Dorothy Thompson’s writing on Chartism showed early working-class politics as it really was, a real challenge to the ruling class of the time, argues John Westmoreland

Dorothy Thompson, The Dignity of Chartism, ed. Stephen Roberts (Verso 2015), xviii, 334pp.

Editor Stephen Roberts was taught by Dorothy Thompson as an undergraduate and postgraduate. In this book he has brought together a series of essays by Dorothy Thompson which encapsulate her life’s work as the preeminent historian of Chartism. This is an extremely valuable volume for socialists and historians, and it is useful at several different levels.

Firstly the book offers a master class in historical research and presentation. All Thompson’s conclusions are founded on broad and critical research of the primary evidence. Secondly, she brought to light the role of over-looked but important participants in the Chartist movement, with great sympathy and understanding, especially the role of women chartists. And lastly Thompson rightly holds the different schools of thought about Chartism to account. As a life-long socialist and political activist, and for many years a member of the Communist Party, she had a series of run-ins with fellow travellers who wanted to make the evidence of Chartism fit a mechanical theory of historical change; when the evidence wasn’t up to it they either became extremely selective in their use of it, or took refuge in sweeping generalisations that were unsupportable.

Chartism, class and language

When working-class people enter the stage of history, their part is unrehearsed. They do not emerge with fully formed theories of the world, and a clear perception of what history demands of them. Their ideas, their language and the political demands that they make show the scars and deformities with which the years of oppression have burdened them. Their desire to make change happen is what makes them dangerous to the ruling class. Thus the Chartists were considered by governments between 1830 and 1848 as a revolutionary threat. It was a threat that needed to be met with soldiers and an expanded police force, as thousands of workers went on strike, rallied, demonstrated and rioted in support of extending the vote to working-class households, so that the horrors of poverty pay and child labour in mine and mill might be remedied.

Dorothy Thompson’s work on Chartism towers over her contemporaries. Some left-wing historians of her day were overly concerned with the Chartists’ ‘reformism’. For example the Chartists campaigned to extend the right to vote to all workers, rather than trying to take over the economy and state. At the same time Thompson had to fight off historians of the right who explained Chartism as merely a response to a downturn in the trade cycle and stressed ties to middle-class reformers, and the Chartist’s use of religious language in their hymns, prayers and moral imperatives.

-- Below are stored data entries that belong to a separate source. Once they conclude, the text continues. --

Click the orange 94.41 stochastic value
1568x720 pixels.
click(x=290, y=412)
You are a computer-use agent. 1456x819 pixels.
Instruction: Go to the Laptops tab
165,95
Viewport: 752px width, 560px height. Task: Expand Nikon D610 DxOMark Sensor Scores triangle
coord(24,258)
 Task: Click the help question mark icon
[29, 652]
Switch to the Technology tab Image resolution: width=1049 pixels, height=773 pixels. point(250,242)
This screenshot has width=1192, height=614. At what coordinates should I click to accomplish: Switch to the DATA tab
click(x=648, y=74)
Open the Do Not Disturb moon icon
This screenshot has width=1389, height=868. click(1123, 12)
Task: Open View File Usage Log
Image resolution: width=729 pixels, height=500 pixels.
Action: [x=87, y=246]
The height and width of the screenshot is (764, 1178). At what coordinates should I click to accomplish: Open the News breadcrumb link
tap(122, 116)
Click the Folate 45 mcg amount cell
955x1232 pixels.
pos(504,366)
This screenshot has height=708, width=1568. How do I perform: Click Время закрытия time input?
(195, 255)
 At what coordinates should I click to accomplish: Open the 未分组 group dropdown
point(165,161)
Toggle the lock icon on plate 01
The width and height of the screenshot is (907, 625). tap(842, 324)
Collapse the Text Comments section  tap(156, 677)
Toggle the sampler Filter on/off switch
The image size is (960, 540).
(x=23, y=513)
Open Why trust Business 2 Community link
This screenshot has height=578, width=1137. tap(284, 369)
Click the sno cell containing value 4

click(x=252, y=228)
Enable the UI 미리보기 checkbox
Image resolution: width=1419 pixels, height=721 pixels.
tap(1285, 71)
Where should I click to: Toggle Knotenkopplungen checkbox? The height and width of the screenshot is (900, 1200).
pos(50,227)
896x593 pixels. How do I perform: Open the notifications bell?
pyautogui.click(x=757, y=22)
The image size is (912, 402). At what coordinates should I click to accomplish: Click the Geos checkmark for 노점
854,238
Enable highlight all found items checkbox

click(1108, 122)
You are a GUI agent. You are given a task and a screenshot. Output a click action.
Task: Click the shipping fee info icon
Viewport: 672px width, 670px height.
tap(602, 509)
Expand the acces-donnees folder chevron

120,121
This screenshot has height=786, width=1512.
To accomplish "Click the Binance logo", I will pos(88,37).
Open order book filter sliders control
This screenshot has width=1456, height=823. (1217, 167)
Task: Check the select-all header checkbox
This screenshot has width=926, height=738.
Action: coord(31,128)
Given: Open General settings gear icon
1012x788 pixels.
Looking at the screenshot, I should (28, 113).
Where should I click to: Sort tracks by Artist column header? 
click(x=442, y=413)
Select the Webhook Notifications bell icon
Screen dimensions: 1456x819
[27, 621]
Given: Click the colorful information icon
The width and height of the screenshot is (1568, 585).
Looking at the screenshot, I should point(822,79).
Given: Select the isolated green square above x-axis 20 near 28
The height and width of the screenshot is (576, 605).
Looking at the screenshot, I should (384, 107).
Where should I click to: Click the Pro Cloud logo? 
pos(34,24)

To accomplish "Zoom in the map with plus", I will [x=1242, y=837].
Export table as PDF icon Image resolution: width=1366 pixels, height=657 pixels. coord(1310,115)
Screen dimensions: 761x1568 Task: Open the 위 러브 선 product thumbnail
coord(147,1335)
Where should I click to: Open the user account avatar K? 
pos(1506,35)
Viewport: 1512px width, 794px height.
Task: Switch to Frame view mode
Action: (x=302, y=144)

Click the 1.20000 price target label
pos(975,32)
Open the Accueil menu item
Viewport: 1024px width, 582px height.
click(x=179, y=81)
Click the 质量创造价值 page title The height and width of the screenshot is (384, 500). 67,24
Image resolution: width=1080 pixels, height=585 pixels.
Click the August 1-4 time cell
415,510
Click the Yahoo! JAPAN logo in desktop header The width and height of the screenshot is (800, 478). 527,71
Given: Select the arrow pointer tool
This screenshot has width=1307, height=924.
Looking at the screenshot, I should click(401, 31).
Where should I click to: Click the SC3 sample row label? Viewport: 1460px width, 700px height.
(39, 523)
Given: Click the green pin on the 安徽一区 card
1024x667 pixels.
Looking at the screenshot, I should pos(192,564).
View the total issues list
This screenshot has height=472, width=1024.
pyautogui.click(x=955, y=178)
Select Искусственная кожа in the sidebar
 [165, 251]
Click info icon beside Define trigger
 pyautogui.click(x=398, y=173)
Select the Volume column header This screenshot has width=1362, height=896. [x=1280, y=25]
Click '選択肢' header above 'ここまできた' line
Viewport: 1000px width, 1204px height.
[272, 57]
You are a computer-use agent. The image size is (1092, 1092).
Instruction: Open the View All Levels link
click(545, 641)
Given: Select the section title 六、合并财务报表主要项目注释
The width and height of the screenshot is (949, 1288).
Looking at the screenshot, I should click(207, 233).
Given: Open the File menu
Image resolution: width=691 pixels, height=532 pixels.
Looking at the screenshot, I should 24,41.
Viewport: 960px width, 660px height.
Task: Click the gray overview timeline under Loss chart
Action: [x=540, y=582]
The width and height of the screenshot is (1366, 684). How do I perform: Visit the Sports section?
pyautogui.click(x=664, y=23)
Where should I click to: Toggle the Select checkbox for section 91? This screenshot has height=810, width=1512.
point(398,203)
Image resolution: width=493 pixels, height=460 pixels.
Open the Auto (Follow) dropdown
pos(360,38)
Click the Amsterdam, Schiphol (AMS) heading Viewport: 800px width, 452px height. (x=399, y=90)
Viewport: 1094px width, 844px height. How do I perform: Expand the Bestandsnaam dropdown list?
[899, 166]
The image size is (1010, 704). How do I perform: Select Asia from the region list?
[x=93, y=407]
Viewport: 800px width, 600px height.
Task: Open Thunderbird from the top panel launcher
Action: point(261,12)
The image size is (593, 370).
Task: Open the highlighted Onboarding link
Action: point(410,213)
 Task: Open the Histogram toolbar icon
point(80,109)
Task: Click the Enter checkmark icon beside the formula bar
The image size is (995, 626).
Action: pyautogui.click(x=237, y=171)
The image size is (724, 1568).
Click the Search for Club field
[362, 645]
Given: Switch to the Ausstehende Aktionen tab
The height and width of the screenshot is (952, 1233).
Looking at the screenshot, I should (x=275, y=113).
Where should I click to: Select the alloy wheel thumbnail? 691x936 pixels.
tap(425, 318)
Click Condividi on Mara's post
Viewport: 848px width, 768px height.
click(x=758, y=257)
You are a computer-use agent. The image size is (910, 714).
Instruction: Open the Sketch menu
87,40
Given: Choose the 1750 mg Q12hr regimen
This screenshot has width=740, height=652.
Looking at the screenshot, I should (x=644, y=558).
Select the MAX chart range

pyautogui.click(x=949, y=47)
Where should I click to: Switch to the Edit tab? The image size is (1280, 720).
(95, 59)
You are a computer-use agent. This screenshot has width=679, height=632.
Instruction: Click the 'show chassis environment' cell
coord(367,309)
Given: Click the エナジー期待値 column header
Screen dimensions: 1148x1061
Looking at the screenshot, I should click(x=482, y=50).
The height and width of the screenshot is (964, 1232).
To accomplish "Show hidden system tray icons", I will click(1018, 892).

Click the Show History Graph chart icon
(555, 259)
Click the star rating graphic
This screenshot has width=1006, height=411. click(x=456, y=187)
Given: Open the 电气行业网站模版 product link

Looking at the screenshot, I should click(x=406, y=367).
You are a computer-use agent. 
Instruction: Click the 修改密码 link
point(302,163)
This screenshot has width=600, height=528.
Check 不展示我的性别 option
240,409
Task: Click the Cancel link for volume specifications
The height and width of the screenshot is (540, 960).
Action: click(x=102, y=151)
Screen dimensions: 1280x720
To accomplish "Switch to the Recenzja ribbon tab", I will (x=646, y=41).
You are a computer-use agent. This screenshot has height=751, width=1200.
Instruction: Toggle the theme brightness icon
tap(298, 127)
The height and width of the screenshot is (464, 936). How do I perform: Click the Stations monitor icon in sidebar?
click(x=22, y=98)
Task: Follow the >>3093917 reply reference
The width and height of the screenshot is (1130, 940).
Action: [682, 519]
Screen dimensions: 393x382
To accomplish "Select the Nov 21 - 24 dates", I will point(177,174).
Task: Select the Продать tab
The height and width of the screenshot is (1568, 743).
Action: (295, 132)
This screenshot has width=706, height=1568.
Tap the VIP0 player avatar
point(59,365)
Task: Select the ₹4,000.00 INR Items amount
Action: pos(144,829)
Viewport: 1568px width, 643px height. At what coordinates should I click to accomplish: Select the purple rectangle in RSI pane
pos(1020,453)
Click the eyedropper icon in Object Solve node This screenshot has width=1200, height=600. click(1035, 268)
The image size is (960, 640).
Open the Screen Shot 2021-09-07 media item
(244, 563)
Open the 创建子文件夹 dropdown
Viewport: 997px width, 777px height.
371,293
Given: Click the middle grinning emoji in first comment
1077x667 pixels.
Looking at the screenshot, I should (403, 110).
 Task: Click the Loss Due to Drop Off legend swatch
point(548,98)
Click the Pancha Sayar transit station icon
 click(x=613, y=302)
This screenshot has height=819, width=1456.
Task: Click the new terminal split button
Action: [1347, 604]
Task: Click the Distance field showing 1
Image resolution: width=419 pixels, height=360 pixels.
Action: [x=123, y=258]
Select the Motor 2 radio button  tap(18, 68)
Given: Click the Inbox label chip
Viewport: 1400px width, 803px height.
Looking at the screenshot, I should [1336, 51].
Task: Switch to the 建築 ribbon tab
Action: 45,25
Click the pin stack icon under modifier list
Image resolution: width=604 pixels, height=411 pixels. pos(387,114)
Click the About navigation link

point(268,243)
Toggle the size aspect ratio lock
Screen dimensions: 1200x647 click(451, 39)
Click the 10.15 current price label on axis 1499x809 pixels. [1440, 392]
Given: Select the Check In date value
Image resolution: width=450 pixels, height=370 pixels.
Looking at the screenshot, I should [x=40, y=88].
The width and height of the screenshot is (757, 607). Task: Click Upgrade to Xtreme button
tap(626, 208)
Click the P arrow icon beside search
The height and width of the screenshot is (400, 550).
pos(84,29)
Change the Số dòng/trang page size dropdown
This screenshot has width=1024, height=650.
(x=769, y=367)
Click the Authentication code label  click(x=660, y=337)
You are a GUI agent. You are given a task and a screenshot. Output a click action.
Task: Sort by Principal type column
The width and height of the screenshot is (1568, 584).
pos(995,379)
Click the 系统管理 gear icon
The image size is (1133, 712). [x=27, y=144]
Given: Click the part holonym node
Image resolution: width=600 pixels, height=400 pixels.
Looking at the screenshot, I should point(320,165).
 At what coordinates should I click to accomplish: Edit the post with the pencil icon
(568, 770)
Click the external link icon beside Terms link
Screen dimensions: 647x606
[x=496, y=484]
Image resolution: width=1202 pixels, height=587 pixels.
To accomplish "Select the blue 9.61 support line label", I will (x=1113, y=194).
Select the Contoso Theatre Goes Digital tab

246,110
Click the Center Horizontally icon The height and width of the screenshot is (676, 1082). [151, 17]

Thompson’s answer to these schools of thought is neatly summed up in the title of the book, and one of the previously unpublished essays it contains; ‘The Dignity of Chartism’. Thompson’s analysis is that Chartism was a solidly working-class movement; Chartism was a fight for political solutions to pressing social concerns; and the methods of Chartism were revolutionary, with mass protest at its centre. This gives the Chartists their dignity; a truthful and sympathetic analysis, based on an understanding of their struggle.

Interpreting Chartism

The first six essays in the book deal with the problems of interpreting Chartism. Thompson concerns herself with historians who argue that Chartism should be seen as part of a movement for reform that was often led by middle-class reformers, and even some reformers from the landed class. They argue that the demands of the Charter were not the sole property of Chartists. Wealthy reformers like Henry Hunt and Richard Cobden were recognised by many Chartist as people with whom they could work. Similarly the Anti-Corn Law League, which opposed tariffs on imported grain, and was led by an industrial bourgeoisie against the interests of the landed gentry, was seen as an ally of Chartism as it could bring cheap bread and alleviate suffering. Much is made by these historians of there being no Chartist revolutionary theory – no Chartist Marx, Lenin or Trotsky. Often Chartist tracts, and reports of Chartist meetings from police spies, reveal the use of language more charged with Christian morality than socialism. This evidence is used to show the alleged ideological dependence of the Chartists on their ‘natural masters’.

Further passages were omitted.